まちの文化財(57) 氷ノ山登山口多田ケルン

更新日:2019年11月15日

氷ノ山登山道を望む多田ケルン

            氷ノ山登山道を望む多田ケルン

氷ノ山登山口と書いた多田ケルン

         氷ノ山登山口と書いた多田ケルン

 

標高1510メートルの氷ノ山は中国地方では大山に次ぐ高い山で、日本二百名山や兵庫五十山に数えられています。

福定の親水公園付近に「国定公園氷ノ山登山口」と書いた石碑が昭和61年に建てられました。登山家の多田繁次氏さんを顕彰する高さ170センチメートルの多田ケルンです。

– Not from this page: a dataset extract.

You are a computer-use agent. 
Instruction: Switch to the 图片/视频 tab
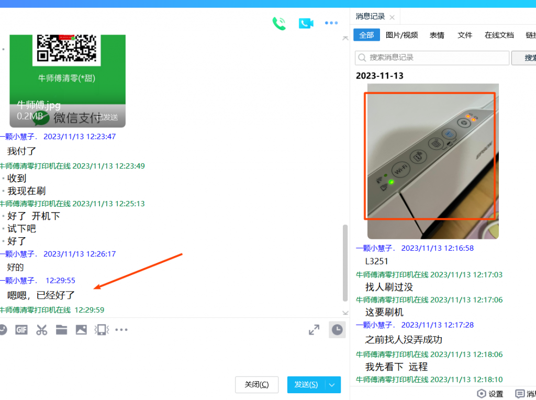401,35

多田さんは明治39年丹波市に生まれました。兵庫の山やまをこよなく愛した登山家です。氷ノ山を「兵庫の父なる山」、高丸山から鉢伏山の尾根を「兵庫の母なる山」と呼びました。そして鉢伏山から眺める景色を「正面に構える氷ノ山の雄大な山容、東の妙見山から蘇武岳へかけての懐かしい山稜、西の鳥取県境の未知の山波。いずれも胸の血を湧かすものばかりである」と賛美しています。

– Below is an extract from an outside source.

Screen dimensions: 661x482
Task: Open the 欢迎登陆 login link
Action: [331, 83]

多田さんには三つの大きな出来事があります。第1は昭和5年2月10日、高丸山の雪崩で5人が遭難し、1人が死亡しました。その雪崩に多田さんも巻き込まれました。

第2は昭和7年3月20日、氷ノ山越えの峠で登山仲間の加藤文太郎さんに出会い、スキー修理に協力しました。加藤さんは新田次郎の小説『孤高の人』のモデルとなった伝説の登山家です。新温泉町出身で、昭和初期、冬山の単独行で多くの日本記録を作りました。昭和2年から10年まで冬の氷ノ山や妙見山に各6回も登山しています。

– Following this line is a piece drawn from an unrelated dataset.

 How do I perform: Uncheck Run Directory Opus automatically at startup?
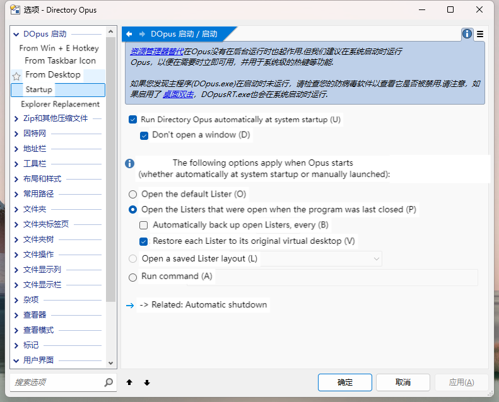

第3は氷ノ山山系を通る林道建設やブナ林の大規模伐採に警鐘を鳴らしました。多田さんは氷ノ山の自然を守る会会長として自然保護を訴えました。

但馬の山々を愛した多田繁次、加藤文太郎という登山家がいました。多田ケルンは、氷ノ山へ向かう登山者を今日も静かに見守り続けています。ぜひ名前を知ってほしい登山家です。